**RECORDED INFORMATION**

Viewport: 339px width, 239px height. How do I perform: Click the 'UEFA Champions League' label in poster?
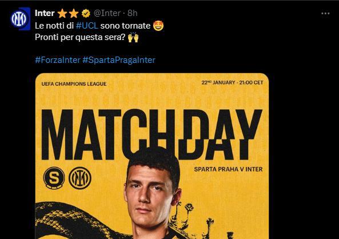click(x=74, y=84)
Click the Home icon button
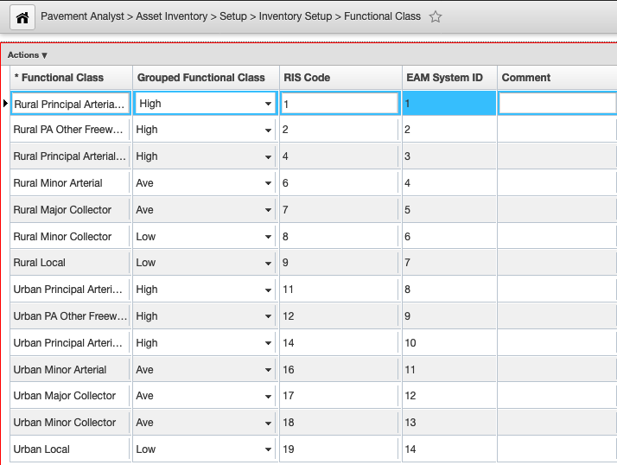Image resolution: width=617 pixels, height=465 pixels. click(x=22, y=16)
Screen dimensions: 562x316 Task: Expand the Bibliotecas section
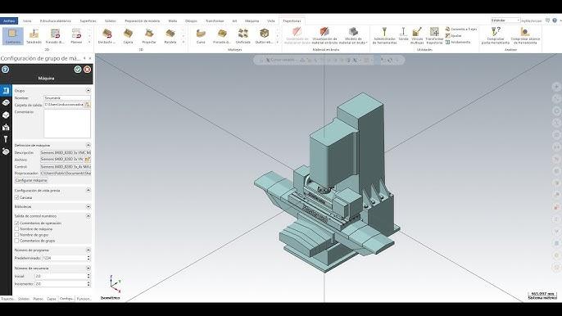coord(88,207)
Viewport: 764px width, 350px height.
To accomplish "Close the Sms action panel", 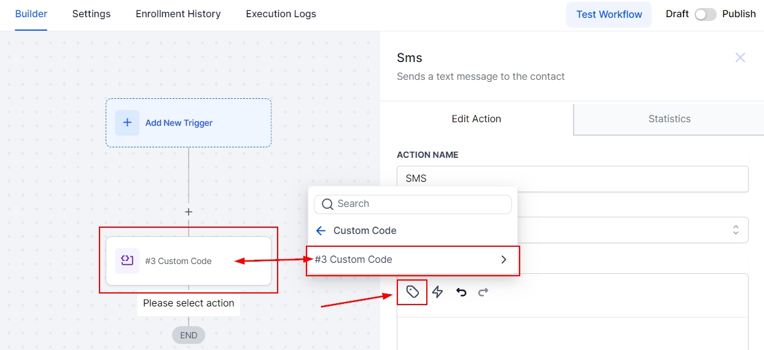I will coord(740,58).
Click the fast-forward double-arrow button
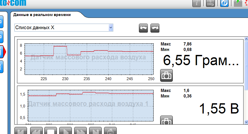This screenshot has width=248, height=134. 80,131
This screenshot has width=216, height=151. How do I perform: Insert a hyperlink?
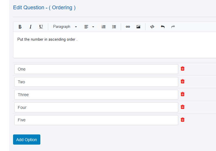coord(128,27)
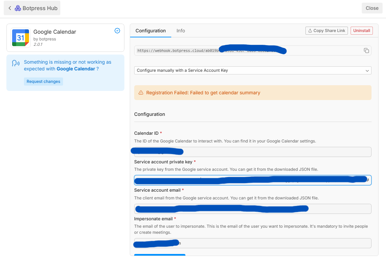This screenshot has height=257, width=386.
Task: Copy the webhook URL with copy icon
Action: [366, 51]
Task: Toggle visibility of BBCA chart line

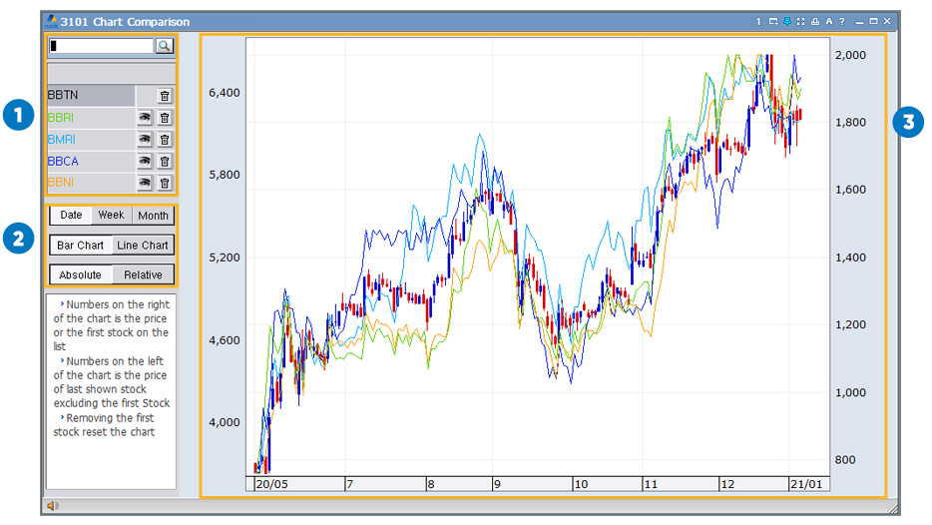Action: point(145,161)
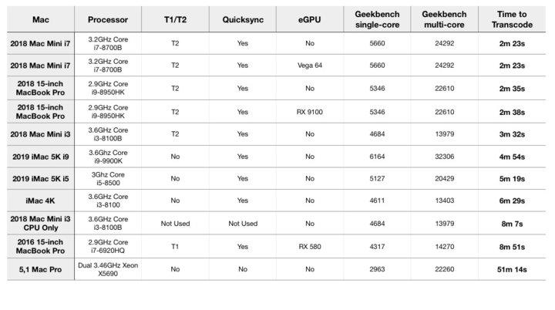Click the Processor column header

tap(108, 19)
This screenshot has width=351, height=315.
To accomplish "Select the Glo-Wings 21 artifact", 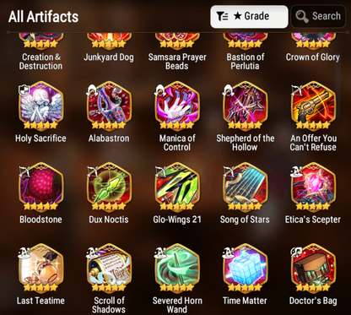I will pos(177,187).
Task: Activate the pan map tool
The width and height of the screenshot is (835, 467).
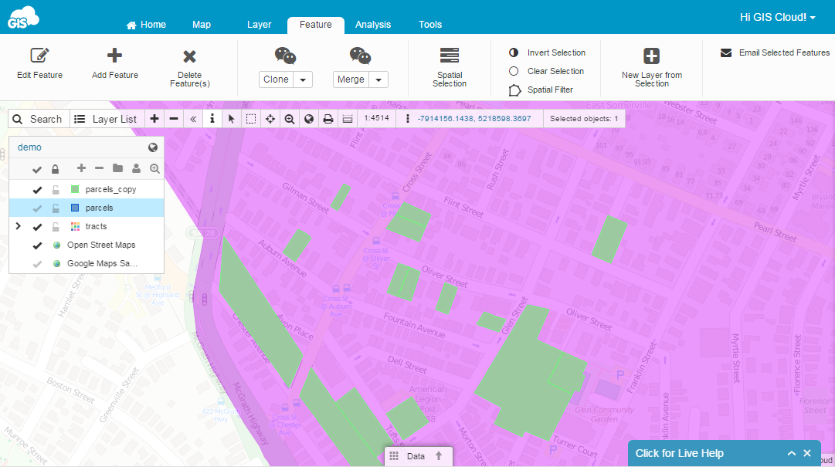Action: pyautogui.click(x=270, y=119)
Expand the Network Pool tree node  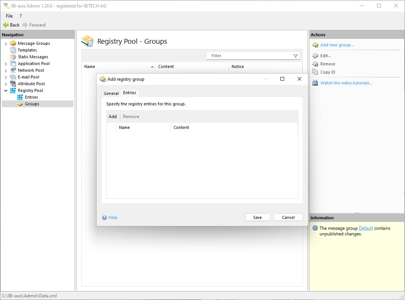click(x=6, y=71)
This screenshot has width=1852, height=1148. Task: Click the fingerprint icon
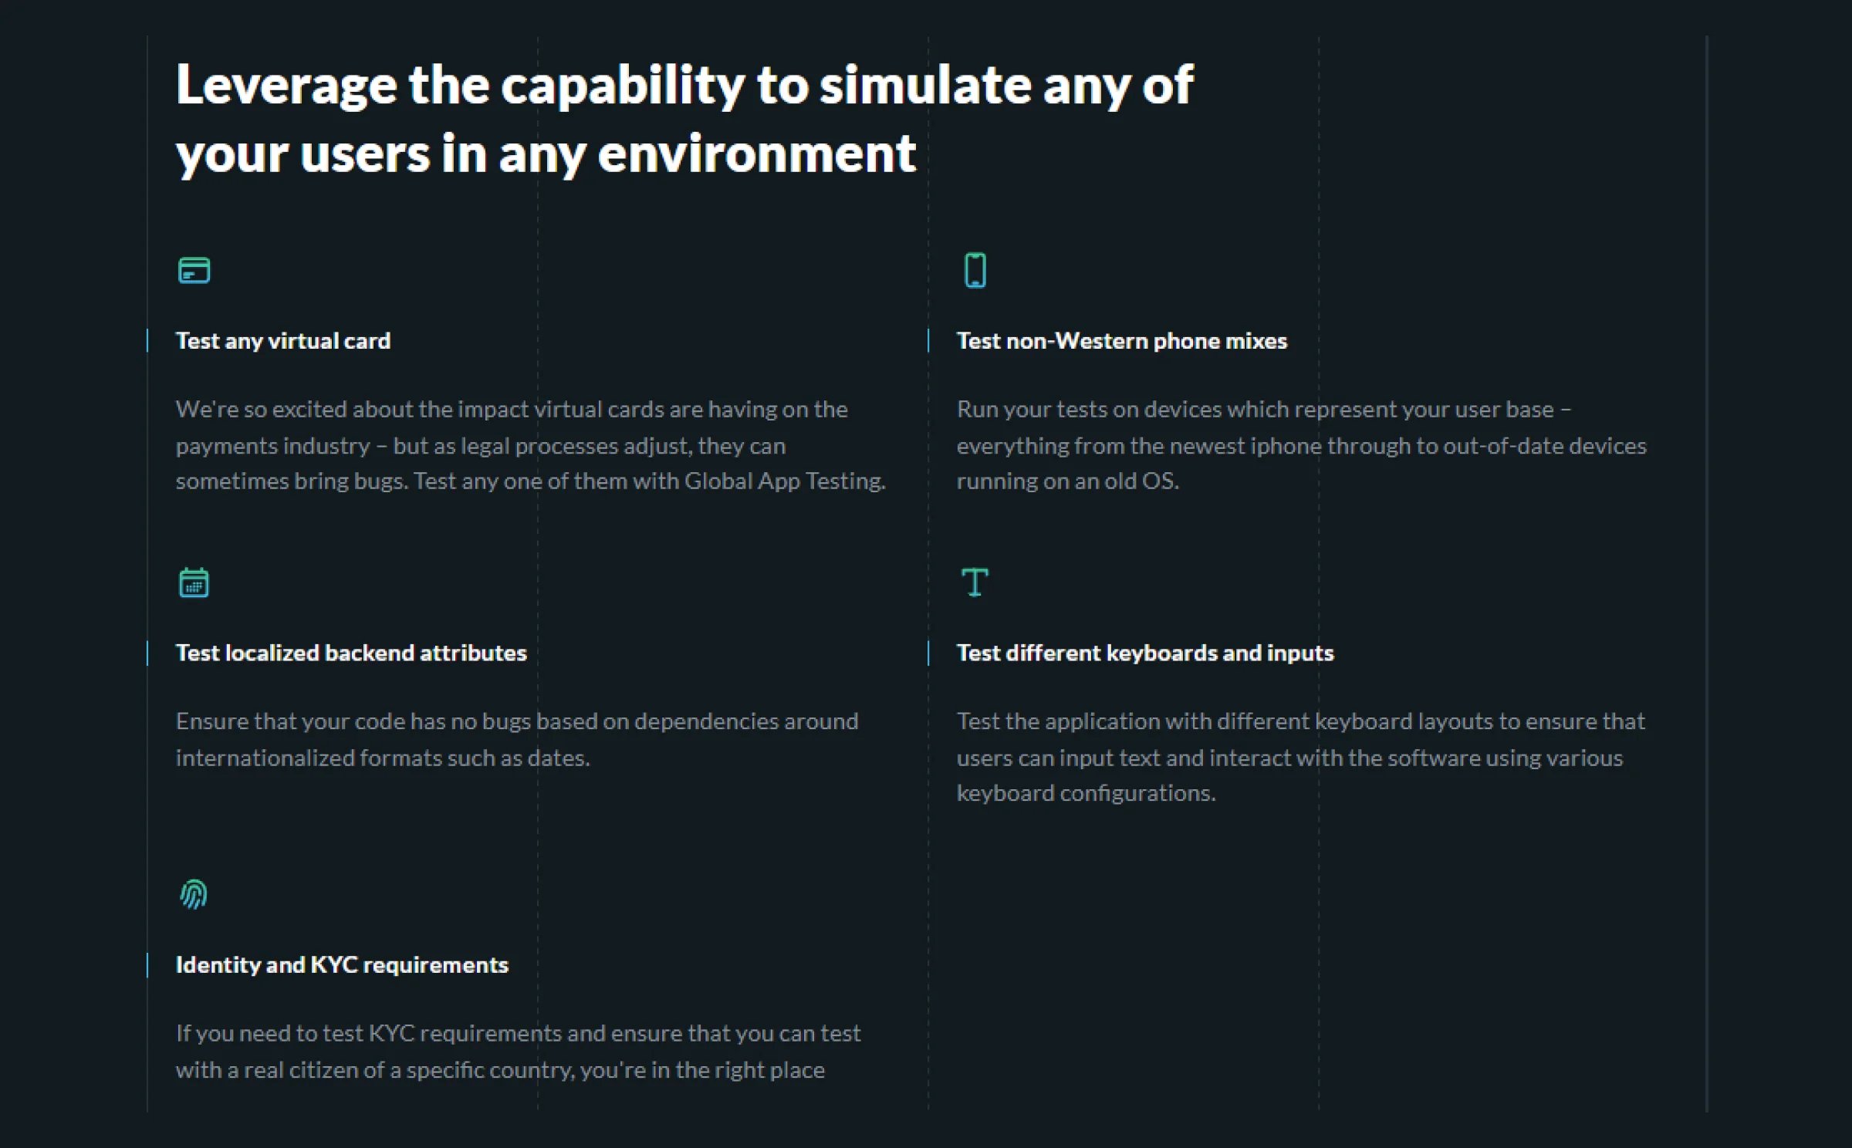click(194, 894)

**REQUIRED WORK**
Beginning with the line that contains "This screenshot has width=1852, height=1148." and ending with the final line of the listing, return each line exactly. Omit all pictures.

**EXPECTED ANSWER**
This screenshot has width=1852, height=1148. Task: Click the fingerprint icon
click(194, 894)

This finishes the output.